(Records from a pointing dataset)
>> START
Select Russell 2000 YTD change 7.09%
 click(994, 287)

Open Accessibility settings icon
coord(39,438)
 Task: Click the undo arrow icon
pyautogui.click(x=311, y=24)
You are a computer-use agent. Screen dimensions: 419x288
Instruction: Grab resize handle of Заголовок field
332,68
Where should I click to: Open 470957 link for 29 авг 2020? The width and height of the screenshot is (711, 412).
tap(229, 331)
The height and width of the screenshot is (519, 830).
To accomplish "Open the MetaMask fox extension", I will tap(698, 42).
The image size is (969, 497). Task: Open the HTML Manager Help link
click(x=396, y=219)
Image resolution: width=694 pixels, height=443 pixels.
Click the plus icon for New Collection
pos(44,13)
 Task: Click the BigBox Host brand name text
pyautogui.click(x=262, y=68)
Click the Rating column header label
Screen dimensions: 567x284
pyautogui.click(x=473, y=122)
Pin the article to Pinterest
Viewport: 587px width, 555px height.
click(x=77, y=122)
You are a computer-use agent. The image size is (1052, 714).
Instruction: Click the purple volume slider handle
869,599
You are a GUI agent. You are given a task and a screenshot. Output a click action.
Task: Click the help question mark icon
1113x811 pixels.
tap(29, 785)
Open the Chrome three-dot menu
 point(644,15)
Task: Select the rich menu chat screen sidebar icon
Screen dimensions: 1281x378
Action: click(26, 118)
>> END
### What you will do
Can you copy every one of the records above, word for word and with nothing changed?

### Task response
Select Russell 2000 YTD change 7.09%
 click(994, 287)

Open Accessibility settings icon
coord(39,438)
 Task: Click the undo arrow icon
pyautogui.click(x=311, y=24)
You are a computer-use agent. Screen dimensions: 419x288
Instruction: Grab resize handle of Заголовок field
332,68
Where should I click to: Open 470957 link for 29 авг 2020? The width and height of the screenshot is (711, 412).
tap(229, 331)
The height and width of the screenshot is (519, 830).
To accomplish "Open the MetaMask fox extension", I will tap(698, 42).
The image size is (969, 497). Task: Open the HTML Manager Help link
click(x=396, y=219)
Image resolution: width=694 pixels, height=443 pixels.
Click the plus icon for New Collection
pos(44,13)
 Task: Click the BigBox Host brand name text
pyautogui.click(x=262, y=68)
Click the Rating column header label
Screen dimensions: 567x284
pyautogui.click(x=473, y=122)
Pin the article to Pinterest
Viewport: 587px width, 555px height.
click(x=77, y=122)
You are a computer-use agent. The image size is (1052, 714).
Instruction: Click the purple volume slider handle
869,599
You are a GUI agent. You are given a task and a screenshot. Output a click action.
Task: Click the help question mark icon
1113x811 pixels.
tap(29, 785)
Open the Chrome three-dot menu
 point(644,15)
Task: Select the rich menu chat screen sidebar icon
Screen dimensions: 1281x378
Action: click(26, 118)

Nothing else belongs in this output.